A key component of Howell Nature Center’s success and positive outlook is its relationship with the Presbytery of Detroit. The ILP refinancing and loan proposals were developed in conjunction with and approved by the presbytery’s Board of Trustees. Carlson says the center will engage a focus group from Detroit Presbytery with key leaders from its family and youth program development areas as it looks to expand and enhance programming. He hopes to build relationships with every congregation in the presbytery to explore how the Center can continue to support Detroit Presbytery’s outdoor ministries and “create a second home” for youth and families.
Along with its regional focus, Howell Nature Center is also a national destination. It’s one of three Heifer Global Village sites in the United States that gives students the opportunity to experience and understand life in the developing world. The Center also hosts short-term mission groups from around the country as they serve in nearby areas.
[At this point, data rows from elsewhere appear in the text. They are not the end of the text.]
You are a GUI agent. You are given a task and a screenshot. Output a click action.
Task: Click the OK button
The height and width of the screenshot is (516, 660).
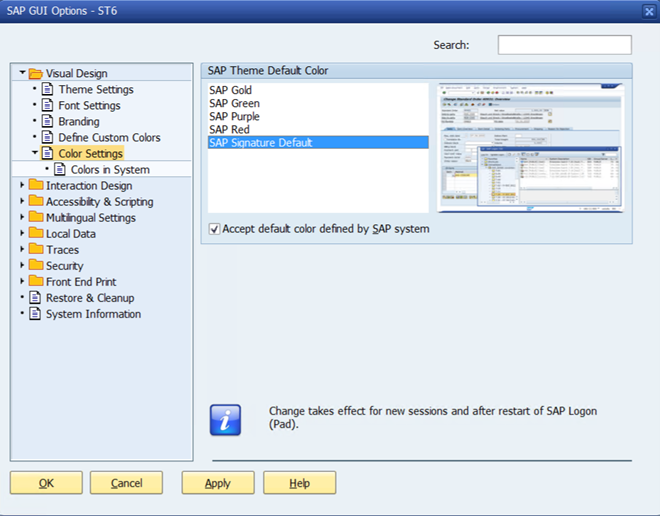[46, 483]
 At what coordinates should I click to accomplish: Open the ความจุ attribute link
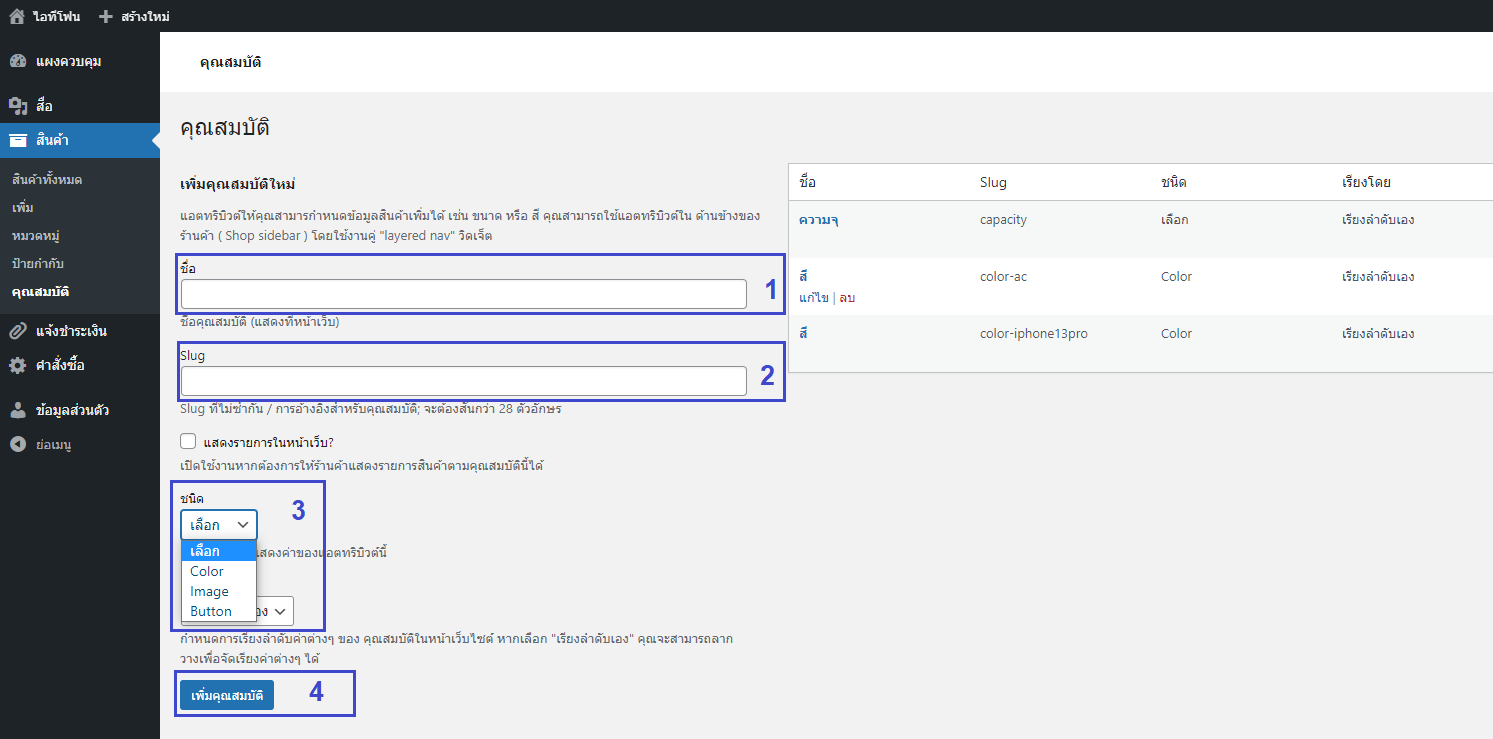click(818, 219)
Carlson says facilities renovations and improvements will begin in October and be completed by March. Saying the loan will help the Center achieve a twofold objective of expanding programs and providing a better experience for guests, he expects substantial growth as a result of the investment “because the real estate of these facilities is exceptional.”
“My goal is to help children connect with nature, to find God in the wilderness,” he says of the anticipated ability to serve more students via the Center’s core mission. “I need them as much as they need me.”